Now, I am in no way saying that what you are seeing is entirely false- it’s disgusting to see – and there is 100 per cent no reason for you to fight for people who don’t fight for you. But what we need to remember is that Black empowerment does not only apply to black men/problematic black men. It applies to black women as well as black children, our black nieces, nephews, brothers, godchildren and friends, who are all affected by white supremacy. So for movements such as BLM to be successful, we need to secure their futures by opposing white supremacy. And we do this but acting in whatever way we feel to be necessary to support the movement – not by taking a back seat because the internet has thrown out a few dissonant phrases to discredit us as a race. And maybe if we give the next generation of black children better prospects, issues like colourism will die out.
For us, as black women, to focus solely on the fact that some black men do not support us and then use that as an excuse not to support a cause that could help our children, our grandchildren, and ourselves to rise up, is extremely narrow-minded.
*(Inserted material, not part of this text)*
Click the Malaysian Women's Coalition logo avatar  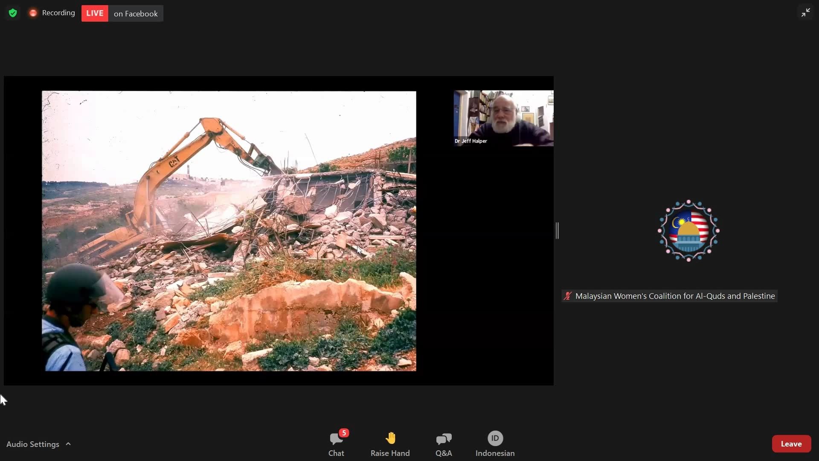[688, 231]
These particular fights should be ongoing with or without the movement. We absolutely need to tackle colourism and sexism. We absolutely need to provide young black people with creative and educational outlets to reduce the chances of them entangling with the criminal justice system. But to use our focus on these issues as a means eclipsing the movement when it starts to gain momentum or using it to justify non-support is very tunnel-visioned. To start tackling these issues, we need to first address the broader issue of white supremacy which creates all these other problems of systematic and generational prejudice. So we need to keep that in mind when discussing the other issues which surround the black community. And we do need to keep discussing them- but not at the expense of the liberation of the race as a whole and as excuses for us to disbanding into separate warring camps so that white racist’s groups can pick us off one by one.